Exercise tasks
- a) Reproduce the passage on Christmas traditions starting at "Christmas is an" and ending at "100 years old.", substituting "festival" for "holiday".
- b) Translate this sentence from the passage on Christmas traditions into Spanish: "The word comes from the Anglo-Saxon “Cristesmæsse,” a term first recorded in 1038."
- c) According to the passage on Christmas traditions, which holiday was the main Christian holiday for centuries?
═══ Reading text
Exploring changing Christmas traditions through literature and verse.

Christmas is an old and a young holiday – Christians are celebrating the birth of Jesus Christ of over 2,000 years ago, and yet the occasion as we know it today is little more than 100 years old.

For centuries, Christmas itself was only a minor event, with Easter being the main Christian holiday – although the date of December 25 was celebrated for the pagan festival of Yule. The word comes from the Anglo-Saxon “Cristesmæsse,” a term first recorded in 1038. While the Catholic Church rebranded Yule as Christmas, it did not resemble current day celebrations, full of feasting and gift-exchanging – it was a somber time of fasting and pious religiosity. According to the 8th-century cleric Ecgbert of York:

“[T]he English people have been accustomed to practise fasts, vigils, prayers, and the giving of alms both to monasteries and to the common people, for the full twelve days before Christmas.”

As historian Dr. Tim Flight notes, we can see the precursors to Christmas gifts, festive charity, and churchgoing. Over the centuries, peasants were granted 12 days off to celebrate Christmas and New Year, culminating in the Twelfth Night, but the occasion still lacked fanfare. The Elizabethan times rolled around, and yet Shakespeare is noted for his lack of attention to Christmas – even in his Twelfth Night play. In The Merry Wives of Windsor, he makes mention of new years’ gifts, writing:

“Have I lived to be carried in a basket, like a barrow of butcher’s offal, and to be thrown in the Thames? Well, if I be served such another trick, I’ll have my brains ta’en out and buttered, and give them to a dog for a new-year’s gift.”

While in The Taming of the Shrew, two characters exchange:

“Sly: Marry, I will; let them play it. Is not a comonty a Christmas gambold or a tumbling-trick?

“Page: No, my good lord, it is more pleasing stuff.”

As we can see, the Bard didn’t think much of Christmas. That’s not to say, however, that he saw no magic in the commemoration of Christ’s birth. This stanza from Hamlet provides a more reverent tone in keeping with the former solemnity of the event:

Some say that ever ‘gainst that season comes
Wherein our Saviour’s birth is celebrated,
The bird of dawning singeth all night long:
And then, they say, no spirit dare stir abroad;
The nights are wholesome; then no planets strike,
No fairy takes, nor witch hath power to charm,
So hallowed and so gracious is the time.
══════
═══ Material provided
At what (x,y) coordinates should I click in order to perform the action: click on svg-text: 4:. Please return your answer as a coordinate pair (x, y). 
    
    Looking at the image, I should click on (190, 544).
══════
Written responses
- a)
Christmas is an old and a young festival – Christians are celebrating the birth of Jesus Christ of over 2,000 years ago, and yet the occasion as we know it today is little more than 100 years old.

- b) La palabra proviene del anglosajón «Cristesmæsse», un término registrado por primera vez en 1038.

- c) Easter